WHAT YOU SHOULD DO: Make an exact copy of the entries, and keep any pictures out of it.

THE INPUT:
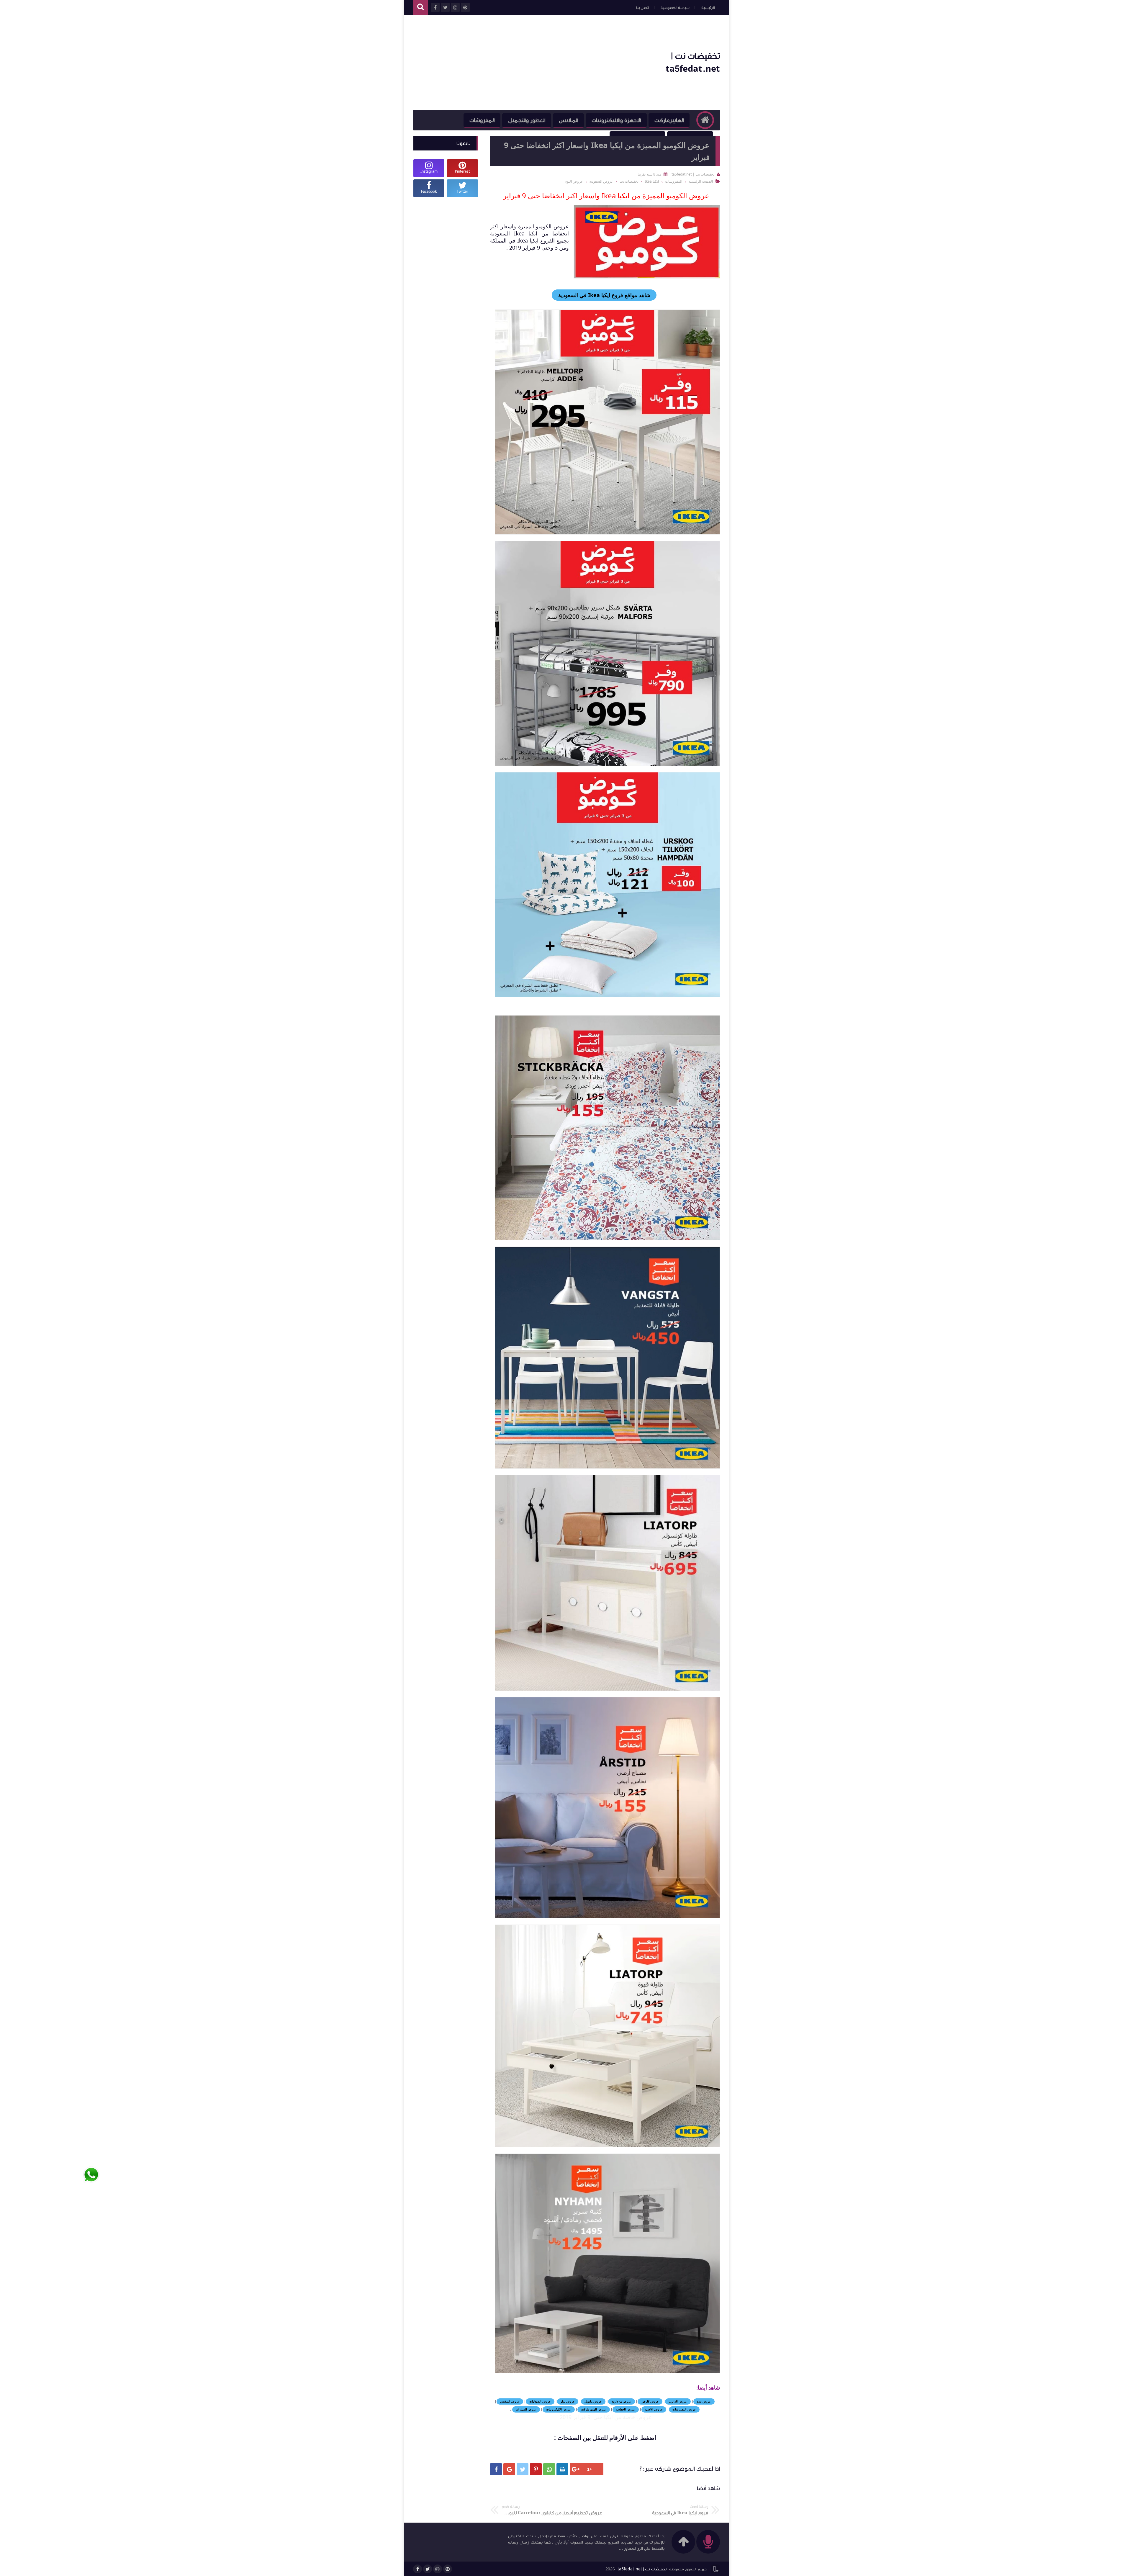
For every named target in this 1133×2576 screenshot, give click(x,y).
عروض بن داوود (621, 2401)
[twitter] (427, 2568)
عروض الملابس (510, 2401)
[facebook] (417, 2568)
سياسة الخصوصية (675, 7)
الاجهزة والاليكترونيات (616, 120)
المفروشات (482, 120)
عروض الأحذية (654, 2409)
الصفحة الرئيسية (701, 181)
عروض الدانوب (678, 2401)
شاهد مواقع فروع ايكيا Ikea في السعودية (604, 295)
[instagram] (437, 2568)
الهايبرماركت (669, 120)
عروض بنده (704, 2401)
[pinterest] (447, 2568)
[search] (420, 7)
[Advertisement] (520, 62)
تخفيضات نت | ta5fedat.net (642, 2569)
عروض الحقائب (625, 2409)
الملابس (568, 120)
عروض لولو (568, 2401)
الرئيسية (708, 7)
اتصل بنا (642, 7)
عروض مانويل (593, 2401)
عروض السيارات (526, 2409)
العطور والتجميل (526, 120)
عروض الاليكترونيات (558, 2409)
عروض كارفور (650, 2401)
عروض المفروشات (684, 2409)
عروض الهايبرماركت (593, 2409)
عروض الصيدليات (540, 2401)
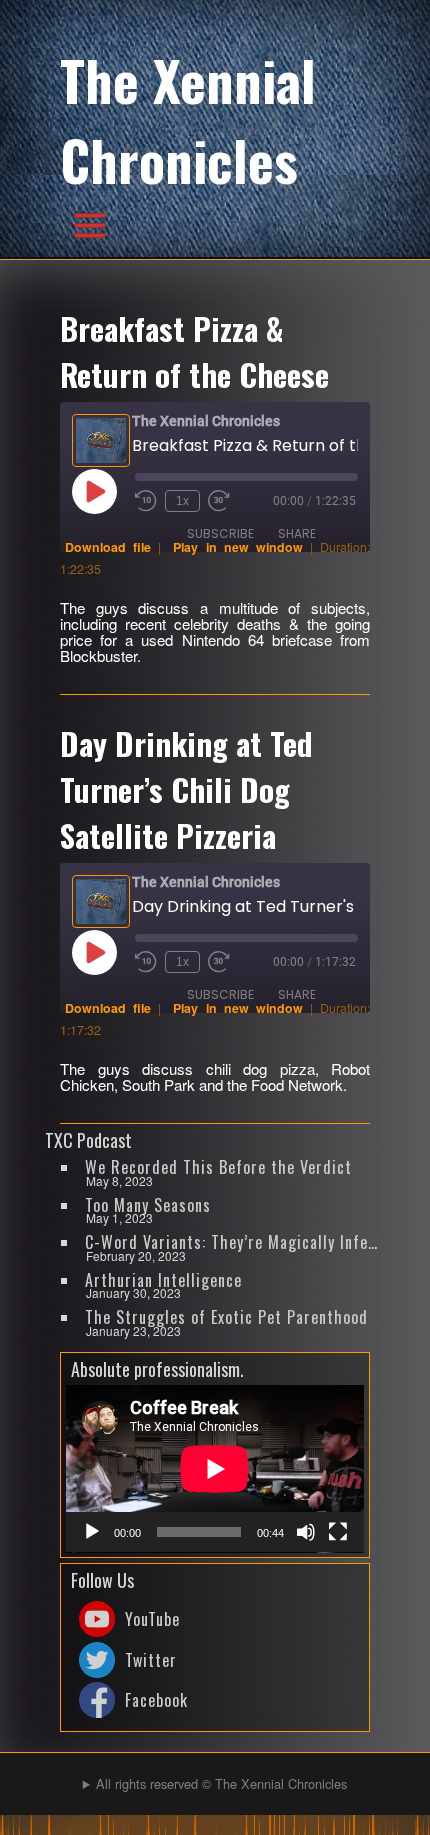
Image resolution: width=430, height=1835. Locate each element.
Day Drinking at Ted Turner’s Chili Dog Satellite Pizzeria (186, 789)
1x (182, 501)
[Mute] (306, 1532)
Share (297, 533)
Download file (108, 547)
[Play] (92, 1532)
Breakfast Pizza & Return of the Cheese (194, 351)
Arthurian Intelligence (163, 1280)
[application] (215, 1469)
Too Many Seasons (148, 1205)
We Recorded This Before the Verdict (218, 1167)
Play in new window (237, 547)
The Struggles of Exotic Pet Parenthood (226, 1317)
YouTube (152, 1619)
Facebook (156, 1700)
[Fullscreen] (338, 1532)
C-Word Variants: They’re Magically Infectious (233, 1242)
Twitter (151, 1660)
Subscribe (220, 533)
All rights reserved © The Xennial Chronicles (221, 1783)
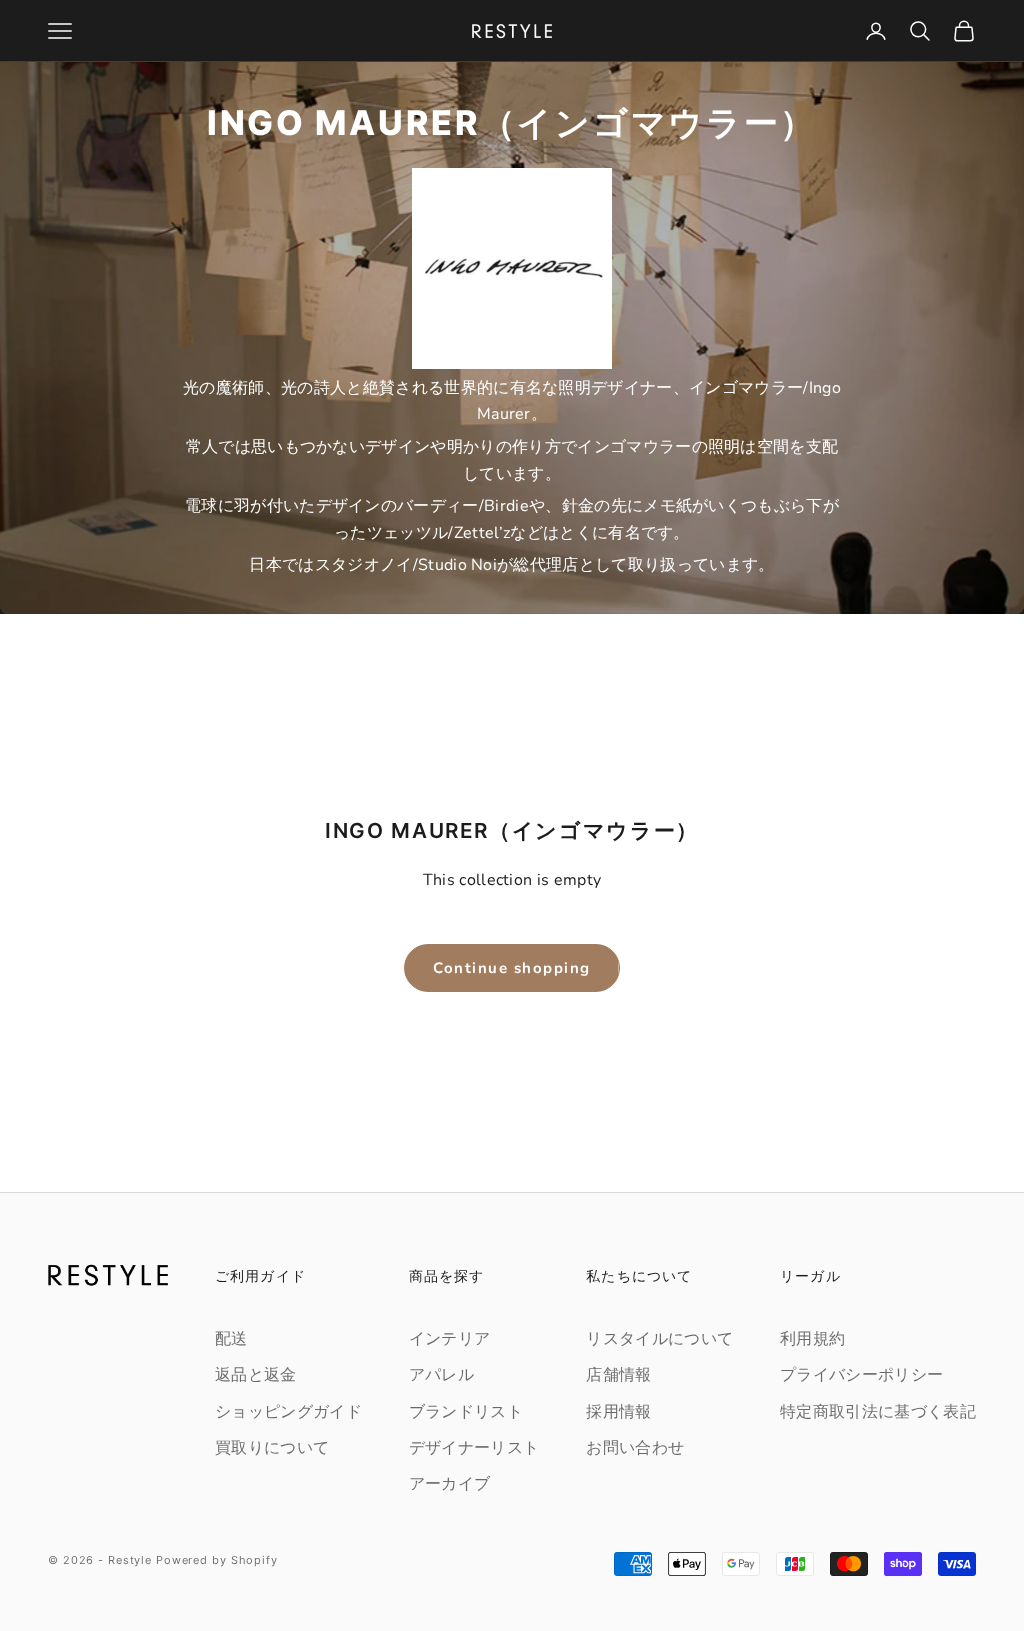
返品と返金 (256, 1375)
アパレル (441, 1375)
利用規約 (812, 1339)
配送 (231, 1339)
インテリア (450, 1339)
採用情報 (618, 1412)
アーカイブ (450, 1484)
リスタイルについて (659, 1339)
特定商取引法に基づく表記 (878, 1412)
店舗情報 (618, 1375)
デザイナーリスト (474, 1448)
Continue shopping (512, 968)
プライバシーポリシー (861, 1375)
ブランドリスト (466, 1412)
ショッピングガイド (288, 1412)
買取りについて (272, 1448)
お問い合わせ (635, 1448)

EXERCISE OUTPUT:
For every named target in this 1133×2576 screenshot, give click(x,y).
عروض بن داوود (621, 2401)
[twitter] (427, 2568)
عروض الملابس (510, 2401)
[facebook] (417, 2568)
سياسة الخصوصية (675, 7)
الاجهزة والاليكترونيات (616, 120)
المفروشات (482, 120)
عروض الأحذية (654, 2409)
الصفحة الرئيسية (701, 181)
عروض الدانوب (678, 2401)
شاهد مواقع فروع ايكيا Ikea في السعودية (604, 295)
[instagram] (437, 2568)
الهايبرماركت (669, 120)
عروض بنده (704, 2401)
[pinterest] (447, 2568)
[search] (420, 7)
[Advertisement] (520, 62)
تخفيضات نت | ta5fedat.net (642, 2569)
عروض الحقائب (625, 2409)
الملابس (568, 120)
عروض لولو (568, 2401)
الرئيسية (708, 7)
اتصل بنا (642, 7)
عروض مانويل (593, 2401)
عروض السيارات (526, 2409)
العطور والتجميل (526, 120)
عروض الاليكترونيات (558, 2409)
عروض كارفور (650, 2401)
عروض المفروشات (684, 2409)
عروض الهايبرماركت (593, 2409)
عروض الصيدليات (540, 2401)
Image resolution: width=430, height=1835. Locate each element.
Day Drinking at Ted Turner’s Chili Dog Satellite Pizzeria (186, 789)
1x (182, 501)
[Mute] (306, 1532)
Share (297, 533)
Download file (108, 547)
[Play] (92, 1532)
Breakfast Pizza & Return of the Cheese (194, 351)
Arthurian Intelligence (163, 1280)
[application] (215, 1469)
Too Many Seasons (148, 1205)
We Recorded This Before the Verdict (218, 1167)
Play in new window (237, 547)
The Struggles of Exotic Pet Parenthood (226, 1317)
YouTube (152, 1619)
Facebook (156, 1700)
[Fullscreen] (338, 1532)
C-Word Variants: They’re Magically Infectious (233, 1242)
Twitter (151, 1660)
Subscribe (220, 533)
All rights reserved © The Xennial Chronicles (221, 1783)
返品と返金 (256, 1375)
アパレル (441, 1375)
利用規約 (812, 1339)
配送 (231, 1339)
インテリア (450, 1339)
採用情報 (618, 1412)
アーカイブ (450, 1484)
リスタイルについて (659, 1339)
特定商取引法に基づく表記 (878, 1412)
店舗情報 (618, 1375)
デザイナーリスト (474, 1448)
Continue shopping (512, 968)
プライバシーポリシー (861, 1375)
ブランドリスト (466, 1412)
ショッピングガイド (288, 1412)
買取りについて (272, 1448)
お問い合わせ (635, 1448)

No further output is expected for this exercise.